“I’m sooooo stressed.”
“This is too stressful for me to do. I am too stressed to do well.”
“I do not know how I’ll mange, there’s too much to do. I am too stressed to manage.” “How are you?”
“Stressed.”
Since 2006 I have used an adage in countless addresses and conversations: “I choose to do this because it’s hard, not because it’s easy.” It’s become cliched … almost as cliched as me underlining the importance of “finishing well.” In 2006 I was privileged to see Nikki Hudson, the former captain of the Australian Women’s Hockey team, on stage for full school assembly at her alma mater – Centenary Heights SHS. Nikki spoke about her gruelling training regime and the challenges of wintery mornings in Toowoomba. Eloquently, she described waking to an alarm in the early hours of a foggy Toowoomba morning, getting dressed ready for a few hours of hard exercise and saying: “I choose to do this because it’s difficult, not because it’s easy, because I love a challenge.” It may seem like an unremarkable mantra – perhaps, yet for Nikki, it worked very effectively. Stress and pressure can yield positive outcomes.
There was something very powerful in the words of this Olympic champion when she reminisced about a time when she was a school student listening to a guest speaker, also an Olympian, on Assembly. For a moment we could all see her as a blond Year 12 student dressed in bottle green, just like her peers. Yet the sense of ‘then and now’ provided enormous inspiration for the students who heard her personal story. It was a story of focus, determination and the will to achieve her goals no matter what the obstacles, no matter the endurance of stress and pressure.

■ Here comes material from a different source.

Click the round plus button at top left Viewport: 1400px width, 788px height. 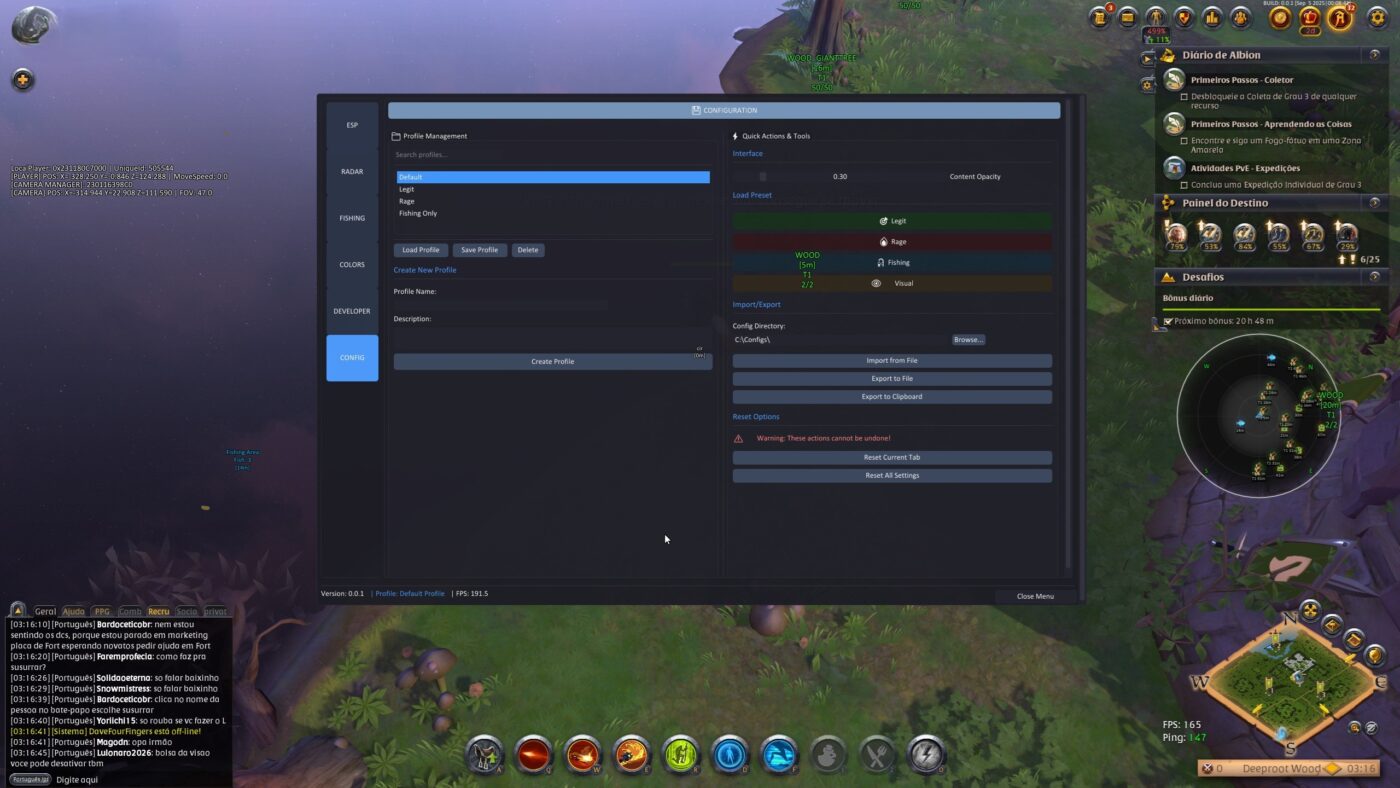(x=23, y=80)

I remember Hudson responding to a girl in the audience who had just missed out on selection in a Queensland team, she replied, “That’s tough isn’t it, but it’s really good as well. I missed out on Olympic selection once and I promised myself it would never happen again. It hasn’t.” Her messages were clear. Positive self-talk is powerful. Progress and success are regularly born of struggle, rather than ease. The greatest setback can provide the greatest motivation. When the pressure is on, work harder – it often leads to a positive outcome.

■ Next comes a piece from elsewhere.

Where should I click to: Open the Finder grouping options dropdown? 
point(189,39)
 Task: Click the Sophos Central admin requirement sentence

Pressure is privilege, words recently articulated by Penrith captain, Nathan Cleary. It’s an interesting paradox and yet I’ve become quite aware of its intuitive accuracy, ever since I heard him say it, on the eve of their fourth successive NRL grand final win. We don’t achieve great things unless we can endure pressure. Achieving great things is a privilege.
And yet, we don’t always view pressure that way, do we? As parents we wish for and sometimes contrive or construct for our daughter, a smooth path through her secondary schooling. We falter when she articulates her stress, her anguish at having too much to do or her inability to meet expectation – hers or ours. We probably never say – that stress you’re talking about, is actually a privilege.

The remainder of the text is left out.